_Work instructions_
Repeat the entries in full. Each line must match exactly.
------ Supplied records ------
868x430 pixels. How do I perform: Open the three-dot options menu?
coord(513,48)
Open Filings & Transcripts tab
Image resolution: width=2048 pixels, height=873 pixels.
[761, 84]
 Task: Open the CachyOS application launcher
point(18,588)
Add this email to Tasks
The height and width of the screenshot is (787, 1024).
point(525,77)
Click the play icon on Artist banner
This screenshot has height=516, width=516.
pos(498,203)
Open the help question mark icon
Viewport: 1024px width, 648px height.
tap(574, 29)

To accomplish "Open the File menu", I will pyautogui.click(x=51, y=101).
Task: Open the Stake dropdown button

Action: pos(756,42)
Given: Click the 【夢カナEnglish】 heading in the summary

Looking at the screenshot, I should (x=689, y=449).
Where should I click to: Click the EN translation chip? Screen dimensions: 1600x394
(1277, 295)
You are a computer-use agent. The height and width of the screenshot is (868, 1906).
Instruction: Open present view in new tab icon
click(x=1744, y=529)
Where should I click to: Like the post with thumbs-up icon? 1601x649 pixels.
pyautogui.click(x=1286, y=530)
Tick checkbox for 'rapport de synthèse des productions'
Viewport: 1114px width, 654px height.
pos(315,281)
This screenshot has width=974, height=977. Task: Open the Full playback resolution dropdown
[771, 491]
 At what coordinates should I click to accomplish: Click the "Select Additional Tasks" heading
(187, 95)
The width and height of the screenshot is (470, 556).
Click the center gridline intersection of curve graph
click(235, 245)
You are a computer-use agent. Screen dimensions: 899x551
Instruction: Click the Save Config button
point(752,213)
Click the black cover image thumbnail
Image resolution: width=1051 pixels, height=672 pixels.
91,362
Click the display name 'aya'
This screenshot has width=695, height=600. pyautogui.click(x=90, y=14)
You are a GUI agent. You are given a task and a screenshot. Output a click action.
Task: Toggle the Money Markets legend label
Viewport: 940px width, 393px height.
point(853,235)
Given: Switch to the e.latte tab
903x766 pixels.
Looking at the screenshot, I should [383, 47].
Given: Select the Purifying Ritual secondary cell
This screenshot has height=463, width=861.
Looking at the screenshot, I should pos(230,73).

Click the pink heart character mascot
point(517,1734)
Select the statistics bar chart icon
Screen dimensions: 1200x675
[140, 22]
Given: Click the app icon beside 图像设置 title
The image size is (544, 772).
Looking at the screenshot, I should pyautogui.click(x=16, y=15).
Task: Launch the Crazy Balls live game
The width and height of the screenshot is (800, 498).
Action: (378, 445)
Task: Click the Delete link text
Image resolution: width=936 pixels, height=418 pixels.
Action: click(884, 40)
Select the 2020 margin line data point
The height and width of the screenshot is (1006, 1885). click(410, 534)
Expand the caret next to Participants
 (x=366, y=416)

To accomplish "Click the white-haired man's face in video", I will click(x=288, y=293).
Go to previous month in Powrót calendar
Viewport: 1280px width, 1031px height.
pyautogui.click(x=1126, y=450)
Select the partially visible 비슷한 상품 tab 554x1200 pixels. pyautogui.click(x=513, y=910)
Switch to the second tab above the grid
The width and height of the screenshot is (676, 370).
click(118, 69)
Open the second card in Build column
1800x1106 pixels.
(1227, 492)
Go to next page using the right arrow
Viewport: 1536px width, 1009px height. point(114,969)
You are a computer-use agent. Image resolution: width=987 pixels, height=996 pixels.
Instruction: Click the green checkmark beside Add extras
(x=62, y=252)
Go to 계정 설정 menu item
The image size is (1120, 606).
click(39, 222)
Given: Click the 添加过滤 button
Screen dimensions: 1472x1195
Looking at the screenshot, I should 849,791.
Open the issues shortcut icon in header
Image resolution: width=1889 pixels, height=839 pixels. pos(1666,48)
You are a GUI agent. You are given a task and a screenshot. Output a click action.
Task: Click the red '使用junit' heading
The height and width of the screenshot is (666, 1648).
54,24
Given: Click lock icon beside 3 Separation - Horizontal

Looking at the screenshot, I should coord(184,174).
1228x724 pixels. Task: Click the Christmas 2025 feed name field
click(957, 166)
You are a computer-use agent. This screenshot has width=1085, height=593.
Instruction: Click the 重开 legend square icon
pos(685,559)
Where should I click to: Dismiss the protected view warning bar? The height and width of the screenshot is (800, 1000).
------
_Response box_
868x430 pixels. How do I perform: Open the three-dot options menu?
coord(513,48)
Open Filings & Transcripts tab
Image resolution: width=2048 pixels, height=873 pixels.
[761, 84]
 Task: Open the CachyOS application launcher
point(18,588)
Add this email to Tasks
The height and width of the screenshot is (787, 1024).
point(525,77)
Click the play icon on Artist banner
This screenshot has height=516, width=516.
pos(498,203)
Open the help question mark icon
Viewport: 1024px width, 648px height.
tap(574, 29)

To accomplish "Open the File menu", I will pyautogui.click(x=51, y=101).
Task: Open the Stake dropdown button

Action: pos(756,42)
Given: Click the 【夢カナEnglish】 heading in the summary

Looking at the screenshot, I should (x=689, y=449).
Where should I click to: Click the EN translation chip? Screen dimensions: 1600x394
(1277, 295)
You are a computer-use agent. The height and width of the screenshot is (868, 1906).
Instruction: Open present view in new tab icon
click(x=1744, y=529)
Where should I click to: Like the post with thumbs-up icon? 1601x649 pixels.
pyautogui.click(x=1286, y=530)
Tick checkbox for 'rapport de synthèse des productions'
Viewport: 1114px width, 654px height.
pos(315,281)
This screenshot has width=974, height=977. Task: Open the Full playback resolution dropdown
[771, 491]
 At what coordinates should I click to accomplish: Click the "Select Additional Tasks" heading
(187, 95)
The width and height of the screenshot is (470, 556).
Click the center gridline intersection of curve graph
click(235, 245)
You are a computer-use agent. Screen dimensions: 899x551
Instruction: Click the Save Config button
point(752,213)
Click the black cover image thumbnail
Image resolution: width=1051 pixels, height=672 pixels.
91,362
Click the display name 'aya'
This screenshot has width=695, height=600. pyautogui.click(x=90, y=14)
You are a GUI agent. You are given a task and a screenshot. Output a click action.
Task: Toggle the Money Markets legend label
Viewport: 940px width, 393px height.
point(853,235)
Given: Switch to the e.latte tab
903x766 pixels.
Looking at the screenshot, I should [383, 47].
Given: Select the Purifying Ritual secondary cell
This screenshot has height=463, width=861.
Looking at the screenshot, I should pos(230,73).

Click the pink heart character mascot
point(517,1734)
Select the statistics bar chart icon
Screen dimensions: 1200x675
[140, 22]
Given: Click the app icon beside 图像设置 title
The image size is (544, 772).
Looking at the screenshot, I should pyautogui.click(x=16, y=15).
Task: Launch the Crazy Balls live game
The width and height of the screenshot is (800, 498).
Action: (378, 445)
Task: Click the Delete link text
Image resolution: width=936 pixels, height=418 pixels.
Action: click(884, 40)
Select the 2020 margin line data point
The height and width of the screenshot is (1006, 1885). click(410, 534)
Expand the caret next to Participants
 (x=366, y=416)

To accomplish "Click the white-haired man's face in video", I will click(x=288, y=293).
Go to previous month in Powrót calendar
Viewport: 1280px width, 1031px height.
pyautogui.click(x=1126, y=450)
Select the partially visible 비슷한 상품 tab 554x1200 pixels. pyautogui.click(x=513, y=910)
Switch to the second tab above the grid
The width and height of the screenshot is (676, 370).
click(118, 69)
Open the second card in Build column
1800x1106 pixels.
(1227, 492)
Go to next page using the right arrow
Viewport: 1536px width, 1009px height. point(114,969)
You are a computer-use agent. Image resolution: width=987 pixels, height=996 pixels.
Instruction: Click the green checkmark beside Add extras
(x=62, y=252)
Go to 계정 설정 menu item
The image size is (1120, 606).
click(39, 222)
Given: Click the 添加过滤 button
Screen dimensions: 1472x1195
Looking at the screenshot, I should 849,791.
Open the issues shortcut icon in header
Image resolution: width=1889 pixels, height=839 pixels. pos(1666,48)
You are a GUI agent. You are given a task and a screenshot. Output a click action.
Task: Click the red '使用junit' heading
The height and width of the screenshot is (666, 1648).
54,24
Given: Click lock icon beside 3 Separation - Horizontal

Looking at the screenshot, I should coord(184,174).
1228x724 pixels. Task: Click the Christmas 2025 feed name field
click(957, 166)
You are a computer-use agent. This screenshot has width=1085, height=593.
Instruction: Click the 重开 legend square icon
pos(685,559)
Where should I click to: Dismiss the protected view warning bar? The height and width of the screenshot is (800, 1000).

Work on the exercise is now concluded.